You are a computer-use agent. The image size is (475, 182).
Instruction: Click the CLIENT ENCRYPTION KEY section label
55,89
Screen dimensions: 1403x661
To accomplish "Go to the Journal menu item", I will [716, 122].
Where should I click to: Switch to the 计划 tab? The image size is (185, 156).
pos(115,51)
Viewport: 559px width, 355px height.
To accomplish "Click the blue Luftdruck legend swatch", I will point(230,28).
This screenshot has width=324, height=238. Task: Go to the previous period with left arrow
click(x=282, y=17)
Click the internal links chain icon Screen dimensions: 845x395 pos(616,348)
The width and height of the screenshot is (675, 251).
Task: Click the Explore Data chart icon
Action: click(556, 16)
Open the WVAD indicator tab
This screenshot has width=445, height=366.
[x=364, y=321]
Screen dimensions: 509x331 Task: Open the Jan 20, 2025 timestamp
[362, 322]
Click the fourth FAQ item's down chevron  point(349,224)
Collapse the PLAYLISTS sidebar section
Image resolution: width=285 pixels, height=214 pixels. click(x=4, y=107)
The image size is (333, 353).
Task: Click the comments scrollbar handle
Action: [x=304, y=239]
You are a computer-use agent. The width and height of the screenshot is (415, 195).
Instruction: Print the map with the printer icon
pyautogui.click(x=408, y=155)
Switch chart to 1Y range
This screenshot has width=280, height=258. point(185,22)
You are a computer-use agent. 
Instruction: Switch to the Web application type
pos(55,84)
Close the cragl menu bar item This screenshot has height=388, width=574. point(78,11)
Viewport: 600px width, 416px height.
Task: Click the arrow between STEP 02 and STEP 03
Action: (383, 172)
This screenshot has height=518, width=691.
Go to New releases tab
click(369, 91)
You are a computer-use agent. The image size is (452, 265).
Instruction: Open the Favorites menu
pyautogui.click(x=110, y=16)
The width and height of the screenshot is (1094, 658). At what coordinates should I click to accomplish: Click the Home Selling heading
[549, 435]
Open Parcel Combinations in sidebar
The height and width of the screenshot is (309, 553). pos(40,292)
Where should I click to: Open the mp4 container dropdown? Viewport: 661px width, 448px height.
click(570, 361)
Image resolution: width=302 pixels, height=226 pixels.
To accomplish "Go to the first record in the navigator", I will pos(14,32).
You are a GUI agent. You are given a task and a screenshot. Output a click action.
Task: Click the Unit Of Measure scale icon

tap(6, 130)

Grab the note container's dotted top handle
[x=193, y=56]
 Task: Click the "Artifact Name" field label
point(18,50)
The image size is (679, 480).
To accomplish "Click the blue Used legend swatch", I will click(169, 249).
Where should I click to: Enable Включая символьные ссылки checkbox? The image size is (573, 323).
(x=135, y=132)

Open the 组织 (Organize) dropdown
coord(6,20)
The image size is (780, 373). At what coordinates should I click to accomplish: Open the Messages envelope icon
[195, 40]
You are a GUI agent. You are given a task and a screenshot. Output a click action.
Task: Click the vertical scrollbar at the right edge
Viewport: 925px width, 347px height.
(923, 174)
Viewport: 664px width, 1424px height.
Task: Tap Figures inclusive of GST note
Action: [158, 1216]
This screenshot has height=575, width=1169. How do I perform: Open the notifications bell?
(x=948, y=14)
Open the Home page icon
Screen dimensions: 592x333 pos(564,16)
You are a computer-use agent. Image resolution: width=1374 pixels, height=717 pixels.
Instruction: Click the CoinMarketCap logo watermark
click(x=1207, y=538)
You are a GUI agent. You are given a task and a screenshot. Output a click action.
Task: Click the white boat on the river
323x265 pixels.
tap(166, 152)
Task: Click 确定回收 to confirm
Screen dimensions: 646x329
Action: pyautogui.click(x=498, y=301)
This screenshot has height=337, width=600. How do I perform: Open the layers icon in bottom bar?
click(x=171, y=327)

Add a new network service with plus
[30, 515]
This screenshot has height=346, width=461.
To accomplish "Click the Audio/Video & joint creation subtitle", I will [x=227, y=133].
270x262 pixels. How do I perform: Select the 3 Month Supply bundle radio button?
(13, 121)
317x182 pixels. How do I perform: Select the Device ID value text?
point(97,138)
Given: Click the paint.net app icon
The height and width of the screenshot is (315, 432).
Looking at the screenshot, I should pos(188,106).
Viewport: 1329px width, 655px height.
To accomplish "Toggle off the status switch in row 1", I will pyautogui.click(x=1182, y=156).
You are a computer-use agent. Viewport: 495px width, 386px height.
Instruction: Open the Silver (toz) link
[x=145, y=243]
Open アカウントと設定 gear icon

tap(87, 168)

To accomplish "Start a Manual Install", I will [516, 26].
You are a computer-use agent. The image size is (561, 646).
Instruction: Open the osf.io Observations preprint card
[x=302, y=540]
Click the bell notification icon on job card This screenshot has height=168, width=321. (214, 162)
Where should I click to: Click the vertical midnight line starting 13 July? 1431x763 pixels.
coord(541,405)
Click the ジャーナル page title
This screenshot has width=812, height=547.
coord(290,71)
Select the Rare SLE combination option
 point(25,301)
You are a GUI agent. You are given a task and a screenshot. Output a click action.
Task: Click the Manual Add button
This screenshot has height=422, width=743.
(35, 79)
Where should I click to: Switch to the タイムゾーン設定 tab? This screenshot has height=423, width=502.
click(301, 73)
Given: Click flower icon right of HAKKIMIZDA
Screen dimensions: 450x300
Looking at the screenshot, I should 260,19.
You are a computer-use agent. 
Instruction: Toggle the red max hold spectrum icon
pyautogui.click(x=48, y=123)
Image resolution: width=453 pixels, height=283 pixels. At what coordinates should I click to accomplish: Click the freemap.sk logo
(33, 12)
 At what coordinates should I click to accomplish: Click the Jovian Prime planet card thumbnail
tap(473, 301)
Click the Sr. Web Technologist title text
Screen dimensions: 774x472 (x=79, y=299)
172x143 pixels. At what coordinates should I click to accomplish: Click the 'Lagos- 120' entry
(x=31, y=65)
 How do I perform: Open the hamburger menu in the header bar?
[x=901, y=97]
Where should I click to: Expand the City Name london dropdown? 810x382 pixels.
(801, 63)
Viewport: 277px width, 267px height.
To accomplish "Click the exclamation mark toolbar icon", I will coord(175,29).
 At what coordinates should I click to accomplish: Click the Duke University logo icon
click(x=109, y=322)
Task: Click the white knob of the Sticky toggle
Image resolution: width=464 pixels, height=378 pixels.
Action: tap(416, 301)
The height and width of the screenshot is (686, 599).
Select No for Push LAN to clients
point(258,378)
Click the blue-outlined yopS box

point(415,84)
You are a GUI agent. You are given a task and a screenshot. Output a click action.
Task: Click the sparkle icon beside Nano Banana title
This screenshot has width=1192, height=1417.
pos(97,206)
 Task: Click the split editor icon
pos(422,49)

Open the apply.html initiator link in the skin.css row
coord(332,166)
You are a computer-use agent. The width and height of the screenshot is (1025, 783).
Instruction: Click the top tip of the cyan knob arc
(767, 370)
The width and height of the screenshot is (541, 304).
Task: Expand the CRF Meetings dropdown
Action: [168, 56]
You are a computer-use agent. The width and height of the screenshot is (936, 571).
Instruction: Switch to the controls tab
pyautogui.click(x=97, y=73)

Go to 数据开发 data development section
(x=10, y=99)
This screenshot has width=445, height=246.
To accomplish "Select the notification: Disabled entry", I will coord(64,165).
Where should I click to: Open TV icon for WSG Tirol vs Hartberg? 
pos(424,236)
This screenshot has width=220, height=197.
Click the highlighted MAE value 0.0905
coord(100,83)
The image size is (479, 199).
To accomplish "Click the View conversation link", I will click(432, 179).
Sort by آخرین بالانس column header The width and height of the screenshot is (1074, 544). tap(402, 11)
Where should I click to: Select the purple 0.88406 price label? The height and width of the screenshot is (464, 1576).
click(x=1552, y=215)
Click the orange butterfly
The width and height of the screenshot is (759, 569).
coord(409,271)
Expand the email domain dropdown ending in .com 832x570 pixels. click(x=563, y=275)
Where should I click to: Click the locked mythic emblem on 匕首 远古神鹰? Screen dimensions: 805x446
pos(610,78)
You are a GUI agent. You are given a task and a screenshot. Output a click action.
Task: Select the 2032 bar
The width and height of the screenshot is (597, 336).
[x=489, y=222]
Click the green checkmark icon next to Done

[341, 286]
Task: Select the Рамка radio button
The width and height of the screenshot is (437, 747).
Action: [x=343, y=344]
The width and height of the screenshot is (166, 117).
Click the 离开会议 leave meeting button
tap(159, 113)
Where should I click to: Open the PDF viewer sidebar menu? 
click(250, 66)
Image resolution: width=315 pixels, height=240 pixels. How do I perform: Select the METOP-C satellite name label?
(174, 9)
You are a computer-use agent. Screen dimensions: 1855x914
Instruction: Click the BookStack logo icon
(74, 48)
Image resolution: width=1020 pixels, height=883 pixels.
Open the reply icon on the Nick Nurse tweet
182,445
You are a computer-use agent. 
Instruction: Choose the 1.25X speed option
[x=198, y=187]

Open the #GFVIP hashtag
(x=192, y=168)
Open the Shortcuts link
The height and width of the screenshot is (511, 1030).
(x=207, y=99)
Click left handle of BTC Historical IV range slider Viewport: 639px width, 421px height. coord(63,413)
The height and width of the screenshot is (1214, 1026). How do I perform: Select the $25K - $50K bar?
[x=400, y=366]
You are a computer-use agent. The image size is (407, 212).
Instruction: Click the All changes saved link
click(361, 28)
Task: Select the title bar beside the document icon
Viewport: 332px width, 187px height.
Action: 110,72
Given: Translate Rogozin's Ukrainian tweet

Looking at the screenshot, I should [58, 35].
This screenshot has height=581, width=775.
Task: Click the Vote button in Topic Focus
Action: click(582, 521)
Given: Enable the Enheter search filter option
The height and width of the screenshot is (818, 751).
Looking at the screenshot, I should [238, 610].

______

*Task details:*
Your answer should consist only of the lines from the one that holds "Image resolution: width=315" to the end of the entries above, both ends included, each repeated exactly.

*Solution to this exercise:*
Image resolution: width=315 pixels, height=240 pixels. How do I perform: Select the METOP-C satellite name label?
(174, 9)
You are a computer-use agent. Screen dimensions: 1855x914
Instruction: Click the BookStack logo icon
(74, 48)
Image resolution: width=1020 pixels, height=883 pixels.
Open the reply icon on the Nick Nurse tweet
182,445
You are a computer-use agent. 
Instruction: Choose the 1.25X speed option
[x=198, y=187]

Open the #GFVIP hashtag
(x=192, y=168)
Open the Shortcuts link
The height and width of the screenshot is (511, 1030).
(x=207, y=99)
Click left handle of BTC Historical IV range slider Viewport: 639px width, 421px height. coord(63,413)
The height and width of the screenshot is (1214, 1026). How do I perform: Select the $25K - $50K bar?
[x=400, y=366]
You are a computer-use agent. The image size is (407, 212).
Instruction: Click the All changes saved link
click(361, 28)
Task: Select the title bar beside the document icon
Viewport: 332px width, 187px height.
Action: 110,72
Given: Translate Rogozin's Ukrainian tweet

Looking at the screenshot, I should [58, 35].
This screenshot has height=581, width=775.
Task: Click the Vote button in Topic Focus
Action: click(582, 521)
Given: Enable the Enheter search filter option
The height and width of the screenshot is (818, 751).
Looking at the screenshot, I should [238, 610].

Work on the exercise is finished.